#### Aim of the exercise:
Every line from the one containing "This screenshot has width=727, height=569." to the end of the records below should be returned exactly; pictures are to be dropped.

[Stored items]
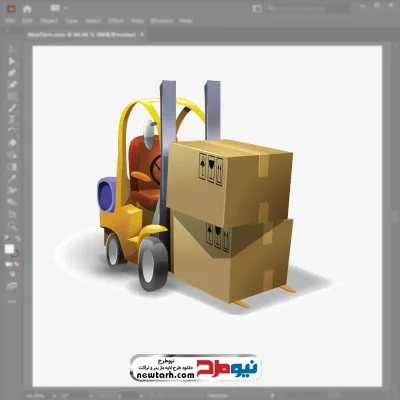This screenshot has height=400, width=400.
Task: Select the Zoom magnifier tool
Action: point(12,226)
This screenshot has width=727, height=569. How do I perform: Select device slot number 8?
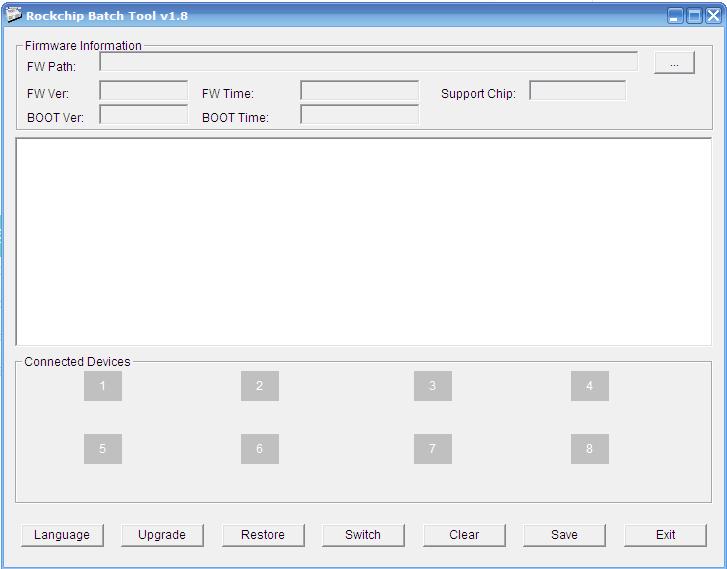point(589,449)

#### Answer for this exercise:
This screenshot has width=727, height=569. How do I perform: Select device slot number 8?
point(589,449)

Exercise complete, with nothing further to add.